Bushmills was the first distillery to be granted a licence (in 1608), but there are references to Henry II's soldiers drinking whiskey in Ireland as long ago as 1170, while Sir Robert Savage of Bushmills in 1276 prepared his troops for battle with 'a mighty draught of uisce beathe', Gaelic for 'water of life'.

Indeed, it marks another sad chapter in Ireland's unlucky history that its preeminence in the whiskey market was undone by a freakish legal thunderbolt across the Atlantic. In 1919 Prohibition brought Irish whiskey to its knees, wiping out a large share of its sales while its reputation went into irreversible decline once bootleggers began selling all manner of adulterated spirits under the Irish name.

Then the Irish War of Independence (1919-21) and subsequent trade embargoes with Britain denied the drink access to English and lucrative Empire markets. As the fortunes of Irish whiskey collapsed, the Scots seized control of the show. The one consolation the Irish have for this lost constituency is something decent to drown their sorrows in.

The book's brief extends far beyond whisky's origins and development, however. Whisky is, after all, something that gets you drunk, and the heroic drama of intoxication and its aftermath is accorded proper attention. In his introduction Smith points out a curious difference in the language of British and American drinking. In Scotland you are likely to be given a nip, tot or dram, words that sound rather genteel beside their American cousins, belt, blast, shot, slug or snort. This is the stuff of Hemingway and Mailer, of grizzled barflies and hardened boozers sinking Bourbon and rye. You have to be able to talk a drink as well as take it.

Thence to cups, in one's, and the floodgates of synonym burst open. Partridge in his Historical Slang discusses the word tight and goes on to list 32 similar terms, including 'far-gone' and 'half-seas- over'. Smith records, among others, blotto, cut (and its more popular fraction half-cut), plastered, pissed, rat-arsed, smashed, squiffy, tipsy, tired and emotional, three sheets to the wind and an interesting Scots variant fou', as in 'full', ie full of drink, ie drunk.

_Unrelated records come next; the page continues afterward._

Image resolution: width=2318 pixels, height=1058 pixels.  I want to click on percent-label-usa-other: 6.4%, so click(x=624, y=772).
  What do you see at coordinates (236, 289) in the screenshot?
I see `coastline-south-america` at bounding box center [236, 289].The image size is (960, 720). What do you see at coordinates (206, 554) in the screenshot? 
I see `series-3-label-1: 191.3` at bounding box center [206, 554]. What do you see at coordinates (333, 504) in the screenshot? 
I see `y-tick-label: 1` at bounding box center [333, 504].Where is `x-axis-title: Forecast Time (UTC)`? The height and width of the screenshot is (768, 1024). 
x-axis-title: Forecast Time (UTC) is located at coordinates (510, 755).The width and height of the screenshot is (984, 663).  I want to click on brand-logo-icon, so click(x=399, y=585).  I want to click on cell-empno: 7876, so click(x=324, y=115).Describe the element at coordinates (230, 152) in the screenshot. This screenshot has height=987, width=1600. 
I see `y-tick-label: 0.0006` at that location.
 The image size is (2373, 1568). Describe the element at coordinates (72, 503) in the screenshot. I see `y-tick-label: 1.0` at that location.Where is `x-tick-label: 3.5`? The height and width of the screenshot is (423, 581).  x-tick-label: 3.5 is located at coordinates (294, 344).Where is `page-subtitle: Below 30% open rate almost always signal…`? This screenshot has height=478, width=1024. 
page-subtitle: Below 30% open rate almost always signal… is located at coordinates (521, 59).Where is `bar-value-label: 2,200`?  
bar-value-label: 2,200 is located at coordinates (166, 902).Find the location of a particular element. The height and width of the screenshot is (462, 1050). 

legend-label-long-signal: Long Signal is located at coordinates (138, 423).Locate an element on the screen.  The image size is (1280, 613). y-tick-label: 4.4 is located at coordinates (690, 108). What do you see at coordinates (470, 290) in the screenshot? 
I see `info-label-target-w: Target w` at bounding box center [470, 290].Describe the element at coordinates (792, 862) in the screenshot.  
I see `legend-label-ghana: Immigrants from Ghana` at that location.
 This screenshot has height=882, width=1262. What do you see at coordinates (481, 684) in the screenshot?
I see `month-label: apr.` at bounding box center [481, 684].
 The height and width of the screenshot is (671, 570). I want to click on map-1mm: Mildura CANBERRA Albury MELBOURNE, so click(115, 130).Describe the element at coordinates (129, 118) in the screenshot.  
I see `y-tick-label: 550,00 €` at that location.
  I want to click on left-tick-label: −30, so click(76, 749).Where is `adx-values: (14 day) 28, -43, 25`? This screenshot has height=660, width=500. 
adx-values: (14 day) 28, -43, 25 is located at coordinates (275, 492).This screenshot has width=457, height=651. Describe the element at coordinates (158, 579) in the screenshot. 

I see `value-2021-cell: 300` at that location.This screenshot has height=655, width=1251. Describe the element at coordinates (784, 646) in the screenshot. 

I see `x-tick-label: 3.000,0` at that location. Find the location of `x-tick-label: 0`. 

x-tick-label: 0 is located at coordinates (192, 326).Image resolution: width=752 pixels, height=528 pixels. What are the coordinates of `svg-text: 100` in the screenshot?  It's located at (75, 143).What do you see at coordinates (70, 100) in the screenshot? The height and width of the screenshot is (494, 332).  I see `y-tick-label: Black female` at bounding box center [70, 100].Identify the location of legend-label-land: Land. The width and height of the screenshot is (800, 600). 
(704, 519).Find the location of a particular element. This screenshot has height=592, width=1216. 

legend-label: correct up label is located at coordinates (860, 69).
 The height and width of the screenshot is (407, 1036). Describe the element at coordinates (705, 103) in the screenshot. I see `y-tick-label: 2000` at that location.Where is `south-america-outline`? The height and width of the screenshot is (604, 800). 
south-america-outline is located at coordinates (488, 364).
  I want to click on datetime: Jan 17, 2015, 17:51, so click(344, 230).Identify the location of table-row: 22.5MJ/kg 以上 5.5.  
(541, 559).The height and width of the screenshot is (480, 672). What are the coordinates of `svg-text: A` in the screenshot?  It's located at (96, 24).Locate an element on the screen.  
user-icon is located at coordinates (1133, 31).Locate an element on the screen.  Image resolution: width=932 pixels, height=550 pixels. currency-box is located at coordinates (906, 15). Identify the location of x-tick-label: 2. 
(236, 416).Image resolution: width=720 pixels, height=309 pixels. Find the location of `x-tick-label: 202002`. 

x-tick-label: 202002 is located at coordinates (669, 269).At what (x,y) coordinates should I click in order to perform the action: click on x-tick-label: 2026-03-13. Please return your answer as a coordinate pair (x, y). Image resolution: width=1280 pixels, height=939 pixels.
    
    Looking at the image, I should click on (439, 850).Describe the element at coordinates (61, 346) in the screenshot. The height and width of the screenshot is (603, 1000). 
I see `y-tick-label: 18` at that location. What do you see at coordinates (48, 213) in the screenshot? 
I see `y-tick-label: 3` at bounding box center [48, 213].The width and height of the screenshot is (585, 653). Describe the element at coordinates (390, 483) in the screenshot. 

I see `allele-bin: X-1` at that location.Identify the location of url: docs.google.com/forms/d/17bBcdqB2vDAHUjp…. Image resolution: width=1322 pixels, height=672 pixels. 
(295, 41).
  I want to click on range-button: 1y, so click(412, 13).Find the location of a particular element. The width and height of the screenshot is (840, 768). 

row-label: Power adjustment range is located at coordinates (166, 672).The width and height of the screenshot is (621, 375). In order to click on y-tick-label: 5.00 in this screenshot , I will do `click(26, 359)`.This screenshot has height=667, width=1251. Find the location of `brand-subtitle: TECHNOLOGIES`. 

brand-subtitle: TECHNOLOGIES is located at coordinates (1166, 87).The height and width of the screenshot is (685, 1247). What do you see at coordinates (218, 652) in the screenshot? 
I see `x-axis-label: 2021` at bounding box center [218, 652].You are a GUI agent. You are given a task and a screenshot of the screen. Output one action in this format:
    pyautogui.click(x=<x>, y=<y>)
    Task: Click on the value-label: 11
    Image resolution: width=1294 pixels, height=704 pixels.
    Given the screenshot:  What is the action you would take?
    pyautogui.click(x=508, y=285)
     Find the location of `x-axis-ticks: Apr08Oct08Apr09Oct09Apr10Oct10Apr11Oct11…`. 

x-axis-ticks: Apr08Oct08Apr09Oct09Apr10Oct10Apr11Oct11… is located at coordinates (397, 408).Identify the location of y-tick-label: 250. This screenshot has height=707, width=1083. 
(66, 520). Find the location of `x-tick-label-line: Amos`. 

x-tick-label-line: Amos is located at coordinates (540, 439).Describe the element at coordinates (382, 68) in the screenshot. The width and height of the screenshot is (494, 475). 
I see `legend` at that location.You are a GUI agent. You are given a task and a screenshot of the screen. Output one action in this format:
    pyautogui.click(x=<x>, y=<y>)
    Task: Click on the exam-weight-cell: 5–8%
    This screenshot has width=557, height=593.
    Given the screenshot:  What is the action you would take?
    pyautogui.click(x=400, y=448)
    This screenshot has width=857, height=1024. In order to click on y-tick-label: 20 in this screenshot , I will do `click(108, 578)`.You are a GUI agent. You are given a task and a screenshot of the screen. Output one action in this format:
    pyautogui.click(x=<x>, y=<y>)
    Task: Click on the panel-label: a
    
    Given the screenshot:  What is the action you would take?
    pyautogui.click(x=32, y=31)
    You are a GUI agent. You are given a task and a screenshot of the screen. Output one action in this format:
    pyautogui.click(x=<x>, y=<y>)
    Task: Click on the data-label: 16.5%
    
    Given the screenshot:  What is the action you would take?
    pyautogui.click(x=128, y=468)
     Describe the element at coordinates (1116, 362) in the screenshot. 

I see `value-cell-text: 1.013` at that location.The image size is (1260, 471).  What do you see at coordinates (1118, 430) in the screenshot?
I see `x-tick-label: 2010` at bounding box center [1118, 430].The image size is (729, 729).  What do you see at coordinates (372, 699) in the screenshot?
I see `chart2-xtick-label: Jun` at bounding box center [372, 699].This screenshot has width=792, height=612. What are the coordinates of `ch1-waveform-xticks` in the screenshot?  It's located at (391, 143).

As Hugh McDiarmid put it in A Drunk Man Looks at the Thistle, 'I amna fou' sae muckle as tired - deid dune'. Know that feeling (I think). Where does one go from here but to hangover and dog, hair of the, which apparently dates from medieval times when it was thought that a dog-bite could be cured by laying a hair of the same dog across it. On the same principle, Eddie Conlon's remedy for a hangover was to 'take the juice of two quarts of whisky'. The efficacy of the cure remains questionable, but its inclusion in this book is proof, sort of 70 proof, that Gavin D Smith has done the hard thinking, if not the hard drinking, for all of us.